The researchers discovered that, because of the way DRAM (dynamic random access memory) chips work, the data they read and write does not go away as soon as computers are turned off, but rather may linger for several minutes. Using canned air to cool the chips, the researchers were able to “freeze” their contents, and using software that they developed, they managed to find the keys used for disk encryption on the chips.

The danger arises only when a computer is asleep, or in screen saver mode with or without password protection. If the computer has been turned off completely, any action to defeat the encryption would have to be taken immediately. But when asleep or in screen saver mode, the computer’s RAM still contains the data needed to decrypt files.

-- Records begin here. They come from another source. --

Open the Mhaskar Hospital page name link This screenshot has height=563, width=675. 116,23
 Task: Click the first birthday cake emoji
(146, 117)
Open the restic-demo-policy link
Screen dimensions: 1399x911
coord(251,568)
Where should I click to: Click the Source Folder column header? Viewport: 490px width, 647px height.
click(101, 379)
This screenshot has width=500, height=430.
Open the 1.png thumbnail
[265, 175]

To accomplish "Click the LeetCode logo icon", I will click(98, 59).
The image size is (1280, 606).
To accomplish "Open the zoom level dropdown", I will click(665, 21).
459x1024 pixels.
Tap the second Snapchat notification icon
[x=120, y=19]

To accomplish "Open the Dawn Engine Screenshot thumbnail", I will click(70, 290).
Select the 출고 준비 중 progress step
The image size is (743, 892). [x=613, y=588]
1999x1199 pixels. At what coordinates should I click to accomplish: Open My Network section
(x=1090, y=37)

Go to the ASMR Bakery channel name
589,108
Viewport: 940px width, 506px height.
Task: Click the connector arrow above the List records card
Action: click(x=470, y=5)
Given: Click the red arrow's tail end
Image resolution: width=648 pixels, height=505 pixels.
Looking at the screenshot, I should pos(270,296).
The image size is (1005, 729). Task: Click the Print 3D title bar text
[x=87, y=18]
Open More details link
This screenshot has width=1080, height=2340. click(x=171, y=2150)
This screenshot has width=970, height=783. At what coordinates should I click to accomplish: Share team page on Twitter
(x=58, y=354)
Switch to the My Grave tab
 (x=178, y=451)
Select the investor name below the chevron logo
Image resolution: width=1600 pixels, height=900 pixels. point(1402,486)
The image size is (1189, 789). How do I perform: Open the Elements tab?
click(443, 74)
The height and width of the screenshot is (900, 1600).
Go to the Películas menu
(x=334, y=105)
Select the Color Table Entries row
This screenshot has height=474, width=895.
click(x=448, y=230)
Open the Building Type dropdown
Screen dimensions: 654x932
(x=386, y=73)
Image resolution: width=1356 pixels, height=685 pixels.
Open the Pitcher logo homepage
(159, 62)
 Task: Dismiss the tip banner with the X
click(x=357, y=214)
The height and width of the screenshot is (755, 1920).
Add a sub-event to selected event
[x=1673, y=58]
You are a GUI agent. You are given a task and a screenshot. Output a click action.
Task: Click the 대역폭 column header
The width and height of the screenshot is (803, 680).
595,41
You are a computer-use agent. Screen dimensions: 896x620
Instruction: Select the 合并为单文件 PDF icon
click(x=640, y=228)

This highlights that, even though the software is able to ensure security, there can still be unexpected weaknesses in the hardware used. Since people tend to take hardware for granted, security researchers tend to focus on the strength of software – in this case encryption keys – without considering that there may be other vulnerabilities.

Here is the abstract to their paper outlining this procedure:

Contrary to popular assumption, DRAMs used in most modern computers retain their contents for seconds to minutes after power is lost, even at operating temperatures and even if removed from a motherboard. Although DRAMs become less reliable when they are not refreshed, they are not immediately erased, and their contents persist sufficiently for malicious (or forensic) acquisition of usable full-system memory images. We show that this phenomenon limits the ability of an operating system to protect cryptographic key material from an attacker with physical access. We use cold reboots to mount attacks on popular disk encryption systems — BitLocker, FileVault, dm-crypt, and TrueCrypt — using no special devices or materials. We experimentally characterize the extent and predictability of memory remanence and report that remanence times can be increased dramatically with simple techniques. We offer new algorithms for finding cryptographic keys in memory images and for correcting errors caused by bit decay. Though we discuss several strategies for partially mitigating these risks, we know of no simple remedy that would eliminate them.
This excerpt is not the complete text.